Dear Forum,
While working on a script to make changes in PDF files using PyMuPDF, I ran into the following issue:
- The EN DASH (U+2013) IS being rendered as “?” (question mark) when using insert_textbox() with the
tiro
font.
However, insert_text() renders EN DASH as middle dot '·'
which is what I would like to see in order to get an output document that looks like the input document. Having a real EN DASH would off course be even better.
Can anybody explain this difference? I cannot see anything in the documentation about this difference in behaviour. This could be because I am not a PDF expert 
Ideally I would like to somehow make insert_texbox copy the behaviour from insert_text.
Thank you in advance for any clarification!
Here is a codesnippet to show:
insert_textbox() versus insert_text()
python3 -c "
# Document different behaviour of insert_textbox and insert_text
import pymupdf
orig_text = 'Fiasp skal injiceres lige inden måltidets start (0–2 minutter før), og det er muligt at injicere det op til'
print(f'Original text: {repr(orig_text)}')
print(f'EN DASH character: {repr(en_dash_text[50])} (U+{ord(orig_text[50]):04X})')
doc = pymupdf.open()
page = doc.new_page()
# Use TimesNewRomanPSMT -> tiro mapping as in the real script
page.insert_font(fontname='tiro')
# Try insert_textbox (as used in script)
bbox = pymupdf.Rect(50, 50, 500, 100)
result = page.insert_textbox(bbox, orig_text, fontname='/tiro', fontsize=12)
print(f'\\nInsert_textbox result: {result}')
# Read back what was rendered
rendered = page.get_text()
print(f'Rendered text: {repr(rendered)}')
# Check specifically for the character at position 50
if len(rendered) > 50:
rendered_char = rendered[50]
print(f'Character at position 50: {repr(rendered_char)} (U+{ord(rendered_char):04X})')
doc.close()
# TEST insert_text()
doc2 = pymupdf.open()
page2 = doc2.new_page()
# Use TimesNewRomanPSMT -> tiro mapping as in the real script
page2.insert_font(fontname='tiro')
# Using insert_text
result2 = page2.insert_text([50,50], orig_text, fontname='/tiro', fontsize=12)
print(f'\\nInsert_text result: {result2}')
# Read back what was rendered
rendered2 = page2.get_text()
print(f'Rendered text: {repr(rendered2)}')
# Check specifically for the character at position 50
if len(rendered2) > 50:
rendered_char2 = rendered2[50]
print(f'Character at position 50: {repr(rendered_char2)} (U+{ord(rendered_char2):04X})')
doc2.close()
"
Result of running the script:
sh test.sh
Original text: ‘Fiasp skal injiceres lige inden måltidets start (0–2 minutter før), og det er muligt at injicere det op til’

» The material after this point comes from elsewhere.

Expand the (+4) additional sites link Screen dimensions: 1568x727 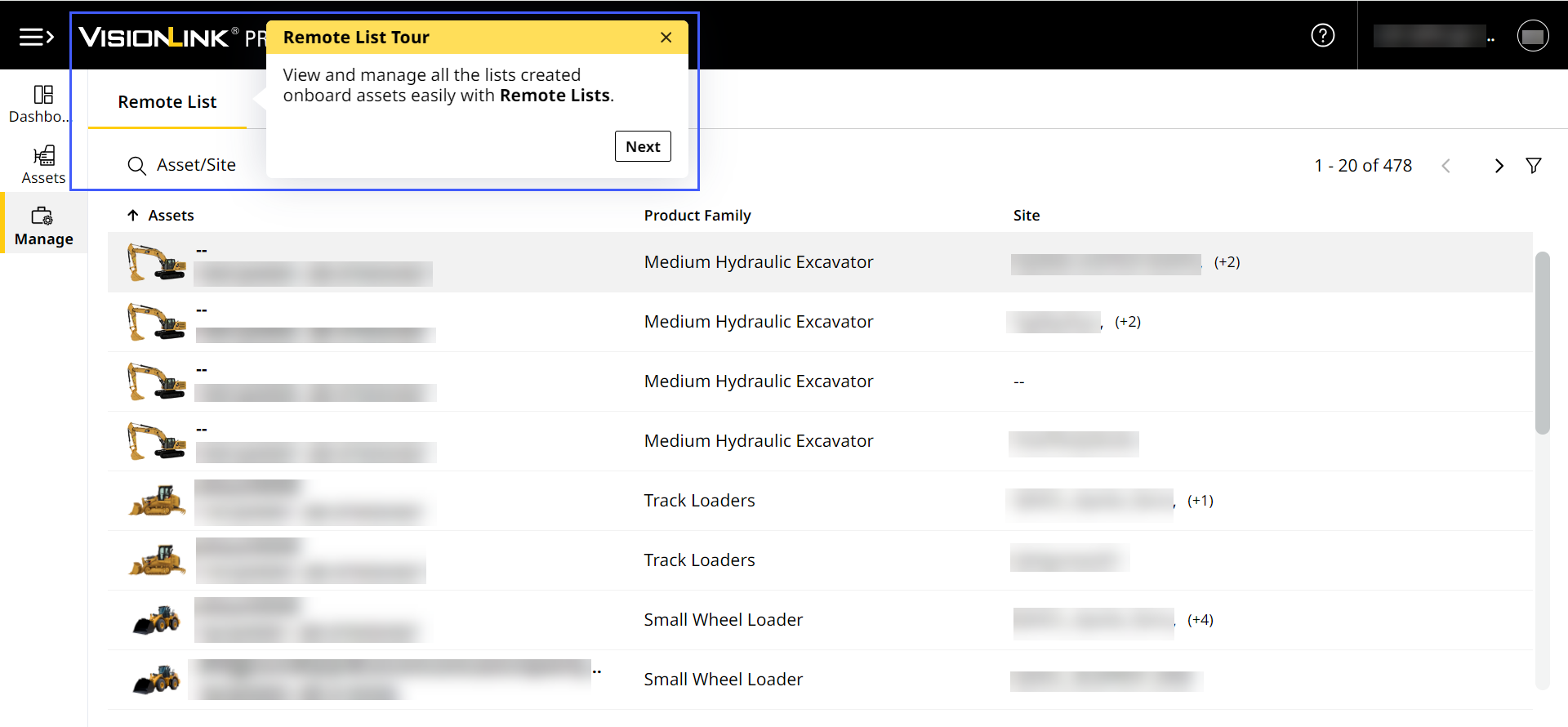tap(1200, 620)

EN DASH character: ‘–’ (U+2013)
Insert_textbox result: 14.612001061439514
Rendered text: 'Fiasp skal injiceres lige inden måltidets start (0?2 minutter før), og det er muligt at injicere
det op til
’
Character at position 50: ‘?’ (U+003F)
Insert_text result: 1
Rendered text: 'Fiasp skal injiceres lige inden måltidets start (0·2 minutter før), og det er muligt at injicere det op til
’
Character at position 50: ‘·’ (U+00B7)
Hi @Steen_Larsen
I think the font used only supports a small set of unicode values. You would have to use a font which has a higher range of support, e.g.
font=pymupdf.Font(fontfile=“my-cool-font.ttf”)
fontname=“myfont”
page.insert_font(fontname=fontname, fontbuffer=font.buffer)
page.insert_text(point, text, fontname=fontname, …)
Or I guess you could do a search for the following set in your input text:
U+2010 HYPHEN (‐)
U+2011 NON-BREAKING HYPHEN (‑)
U+2012 FIGURE DASH (‒)
U+2013 EN DASH (–)
And then replace them all with:
U+002D HYPHEN-MINUS(-)
A hassle , but then I think you could use these inbuilt fonts and the hyphen characters would render as you might expect.
1 Like
Alternatively you could use page.insert_htmlbox I think it generally gives better results out of the box.
Many thanks!
Apart from the unexplained difference between insert_text and insert_textbox, my problem was that instead of using the intended true type font a bug caused me to fallback to the builtin fonts that have a very reduced character set.
Yeah - that unexplained difference is a strange one!